Now comes the fun part! I’m not sure how many of you have played with flat pattern before, but it’s quite addictive. If you’re working with a purchased pattern, draw all of your dart legs so that they continue on and meet at the apex (point along the bustline where the darts point to). You may want to trace off another bodice front at this point to play with dart manipulation. If you cut out the original darts, but leave them connected to the rest of the bodice at the apex, you can then create lines anywhere else on the bodice you’d like and have them meet the apex to move the darts around on your bodice pattern. You can close or open your darts in any area you want and retain the same bust shaping. Remember those three original bodice samples I showed you at the top of this post? They all have the exact same amount of shaping for the bust, the single large dart has simply been moved around. Fascinating, right?
For this tank top, we’ll put some of the dart shaping into a side dart, and leave the rest un-sewn, to hang below the bust and give ample room at the waist.

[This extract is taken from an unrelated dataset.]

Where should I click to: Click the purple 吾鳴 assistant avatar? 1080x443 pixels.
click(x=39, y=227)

The key for this garment is that you don’t want to have a very deep side dart. The larger your side dart is, the more the fabric will pull around your bust, which means it won’t hang smoothly over your stomach. You want the dart to give you some shaping so that the top doesn’t just hang straight off the bustline, but curves around the breast very slightly and pulls the fabric in towards the body.
I have fairly deep front darts on my sloper because the difference in circumference between my bustline and my waistline is quite large. That being said, my side dart for this tank top is only 1.5” deep. I used my hip measurement to help me determine this. Before you officially decide on a side dart depth, you’ll want to extend your pattern side seams.

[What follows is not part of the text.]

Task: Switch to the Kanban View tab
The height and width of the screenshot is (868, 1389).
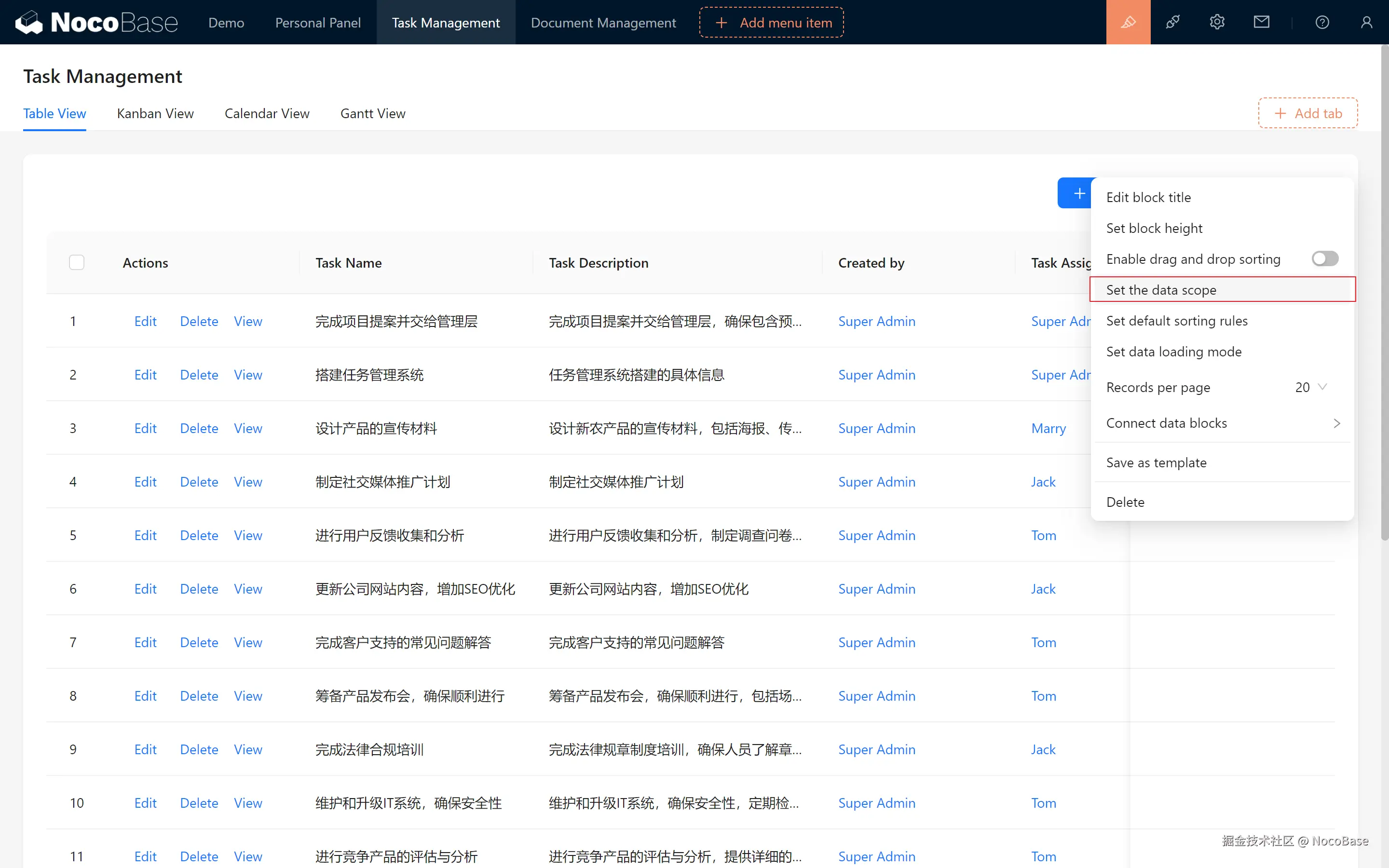Action: pyautogui.click(x=155, y=114)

Measure from your waistline down to where you’ll want the finished hem to be. Extend the center front length by this amount. I added 9.75 inches.
Now, take the measurement of the front of your hips. If you aren’t sure exactly where your side seam line should be, you can take your full hip measurement and divide it by two; 1/2 for your front, 1/2 for your back. Draw a perpendicular line from the bottom of the waist-to-hem mark. On this line, measure from the extended center front over to HALF of your FRONT hip measurement, and make a mark. We only use half of the front hip because we’re only make half of the front pattern. If your body is built so that your abdomen is larger than your front hip, use your front abdomen measurement instead of your front hip measurement.
Choose where you’d like to have your dart located on your side seam. I recommend that it is about 1” below your armhole. Draw a line from your dart location on your side seam over to your apex. Cut along this line, being careful not to clip thru the apex. Your lower waist dart should be completely cut out so that you can more easily see where your dart legs are.
With the side section of your sloper attached at the apex, carefully begin to swing this piece until a line coming down from the side seam would easily touch the front hip line marking. Extend the side seam down to the hem.
Right now, this pattern piece has quite a bit of ease thru the waistline. You have your pattern’s unsewn waist dart which is left open so the pattern doesn’t curve in at the waist. We’ll address this a little later on when we adjust the fit of this pattern and give it a bit more shape, but if you’d like to go ahead and smooth out the waist curve of the pattern, you can do that now.
Draw up your pattern fronts, and we’ll work on the pattern back pieces next. Don’t worry about fit adjustments, altering dart points or adding seam allowances and ease quite yet- we’ll get there!